Document extract →
• • •

X and Y need not be exact delayed copies of each other, as finddelay(X,Y) returns an estimate of the delay via cross-correlation. However this estimated delay has a useful meaning only if there is sufficient correlation between delayed versions of X and Y. Also, if several delays are possible, as in the case of periodic signals, the delay with the smallest absolute value is returned. In the case that both a positive and a negative delay with the same absolute value are possible, the positive delay is returned.

This would seem to imply that finddelay(y, x) should return 2, when it actually returns -4.

EDIT:

This would appear to be an issue related to floating-point errors introduced by xcorr as I describe in my answer to this related question. If you type type finddelay into the Command Window, you can see that finddelay uses xcorr internally. Even when the inputs to xcorr are integer values, the results (which you would expect to be integer values as well) can end up having floating-point errors that cause them to be slightly larger or smaller than an integer value. This can then change the indices where maxima would be located. The solution is to round the output from xcorr when you know your inputs are all integer values.

• • •

Information given →
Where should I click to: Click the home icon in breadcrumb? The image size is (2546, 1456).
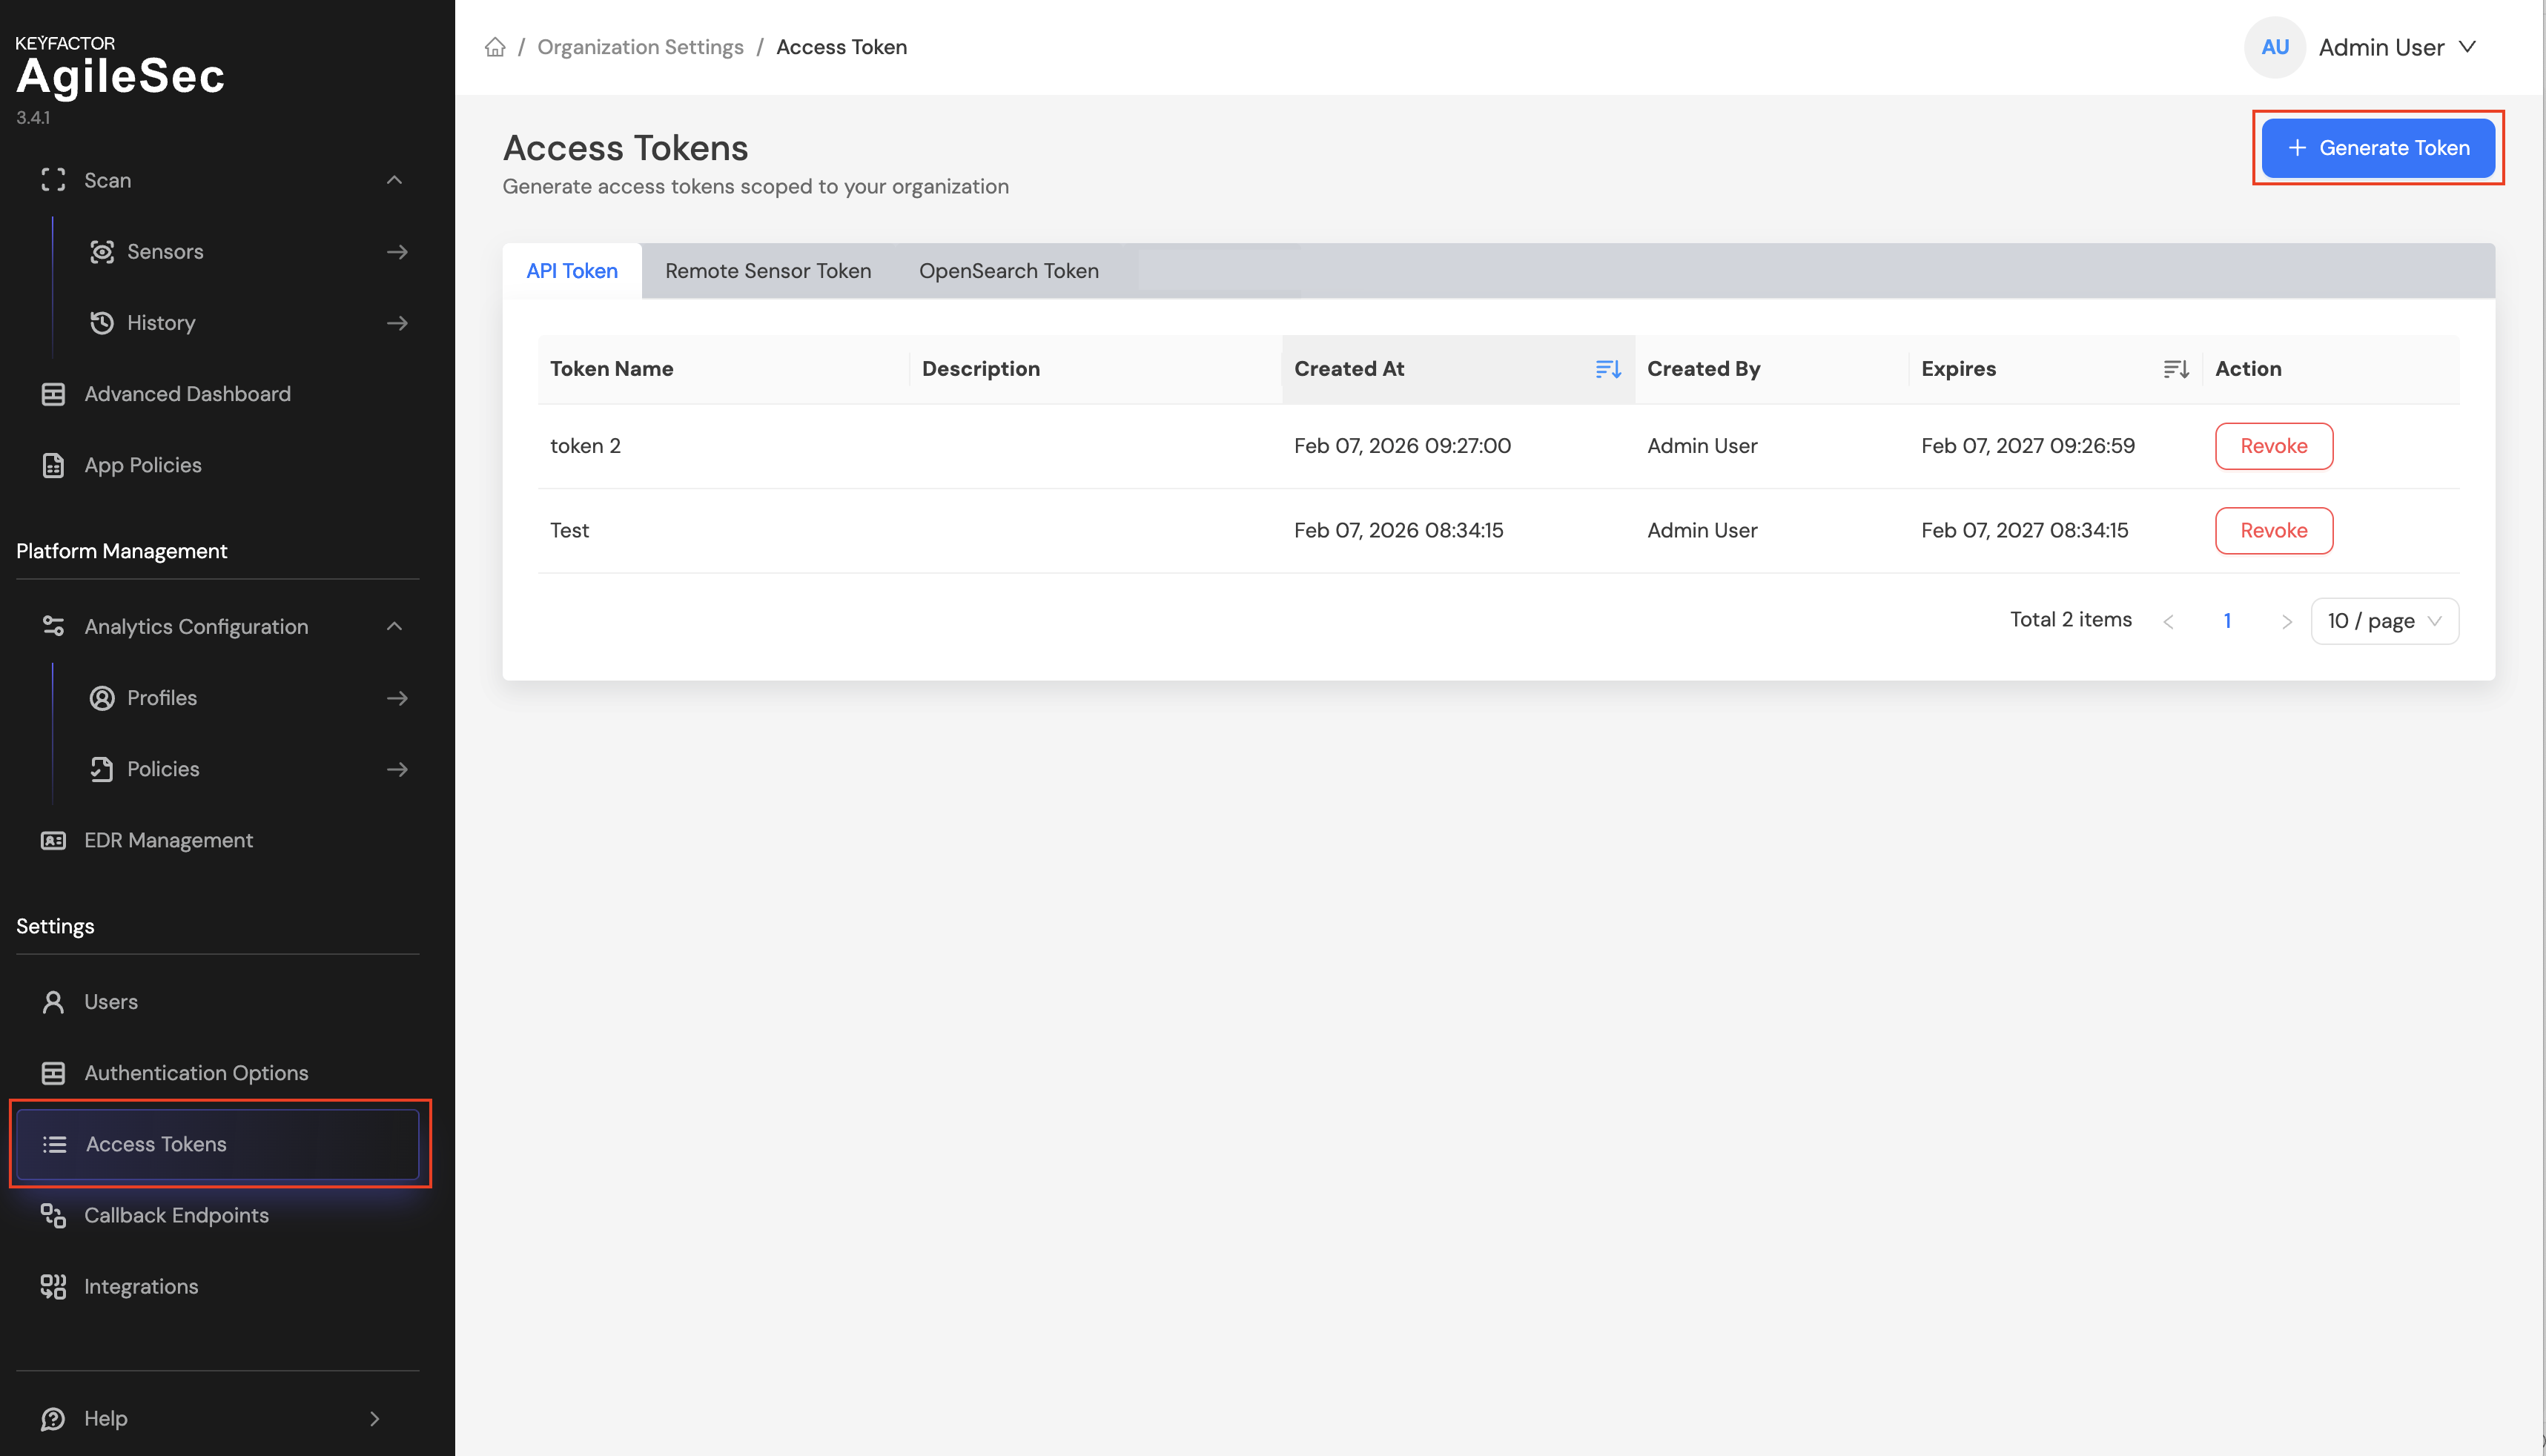(x=495, y=47)
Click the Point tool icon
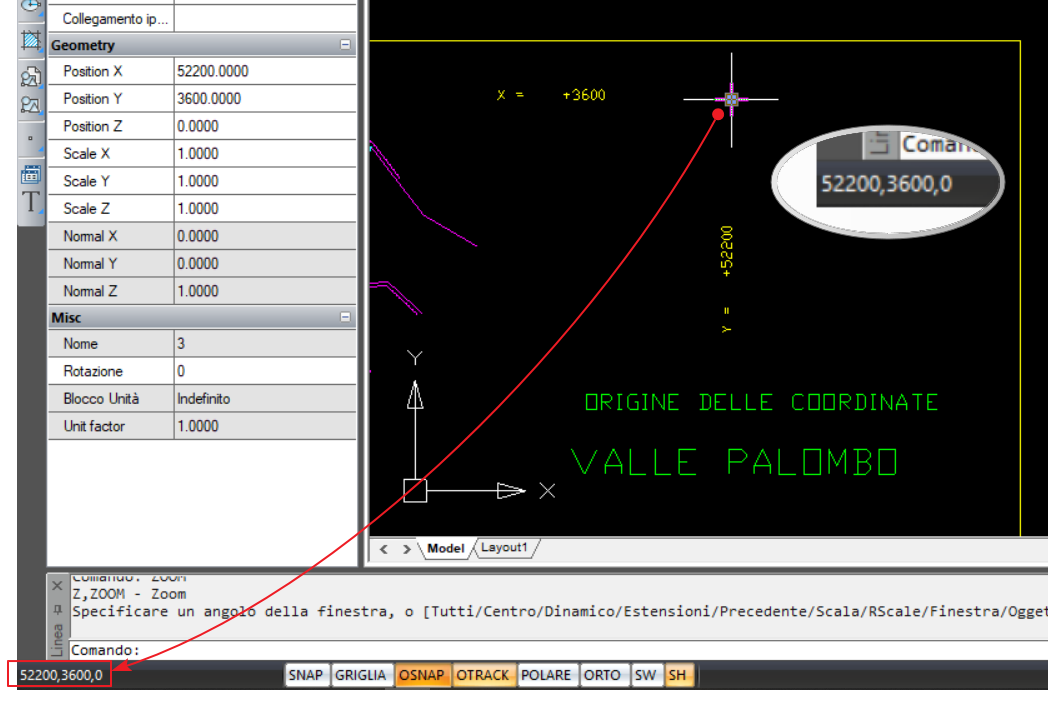This screenshot has width=1048, height=702. pos(30,138)
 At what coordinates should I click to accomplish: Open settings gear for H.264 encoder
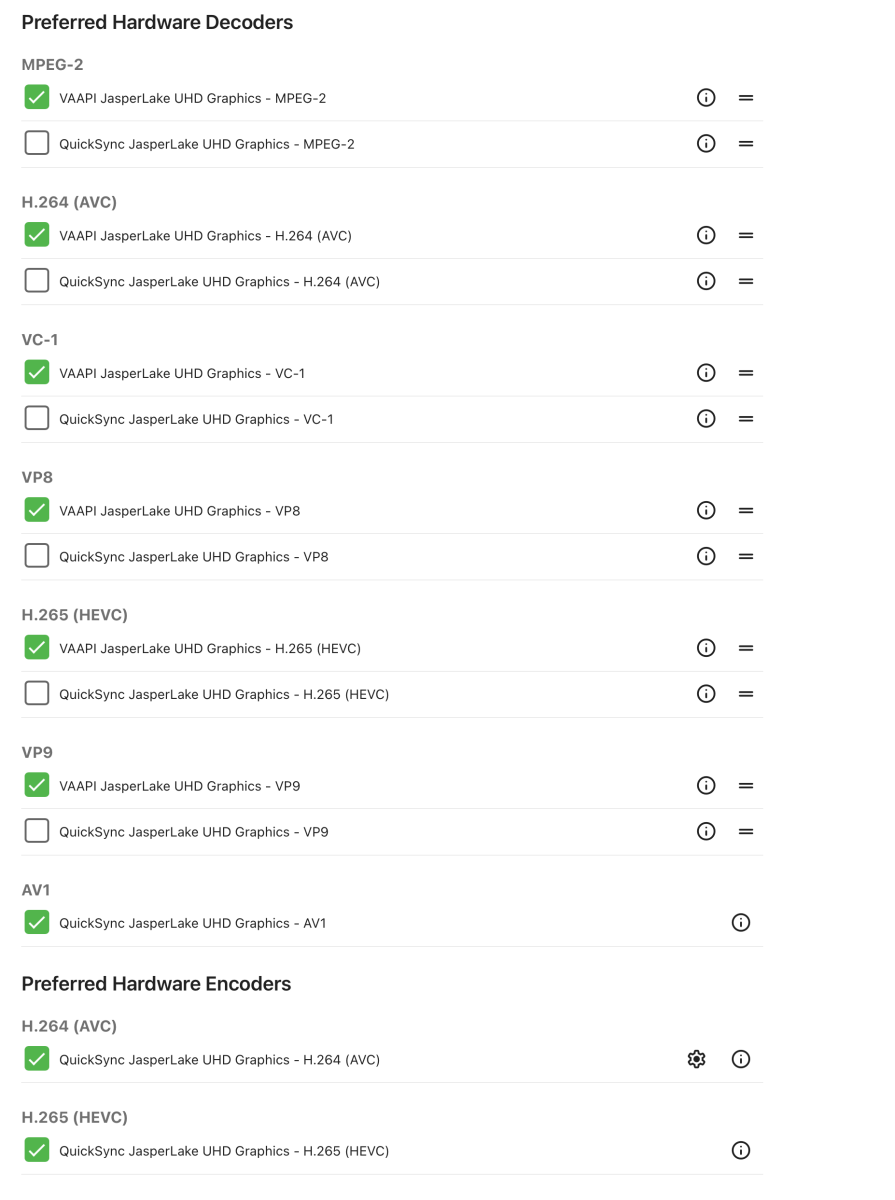tap(697, 1059)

• • •

Objectives →
1. How would you translate this sentence from the passage on finddelay into Spanish: "The solution is to round the output from xcorr when you know your inputs are all integer values."
2. Answer these questions from the passage on finddelay:
(a) When several delays are possible, which delay does finddelay return?
(b) Which function does finddelay use internally?
(c) What value does finddelay(y, x) actually return in the case described?
3. Carry on the passage on finddelay, starting after its last sentence.

Per-task answers →
1. La solución es redondear la salida de xcorr cuando se sabe que todas las entradas son valores enteros.

2.
(a) The delay with the smallest absolute value.
(b) xcorr.
(c) -4.

3.
A better implementation of finddelay for integer values might be something like this, which would actually return the delay with the smallest absolute value:

function delay = finddelay_int(x, y)
  [d, lags] = xcorr(x, y);
  d = round(d);
  lags = -lags(d == max(d));
  [~, index] = min(abs(lags));
  delay = lags(index);
end

However, in your question you are asking for the positive delays to be returned, which won't necessarily be the smallest in absolute value. Here's a different implementation of finddelay that works correctly for integer values and gives preference to positive delays:

function delay = finddelay_pos(x, y)
  [d, lags] = xcorr(x, y);
  d = round(d);
  lags = -lags(d == max(d));
  index = (lags <= 0);
  if all(index)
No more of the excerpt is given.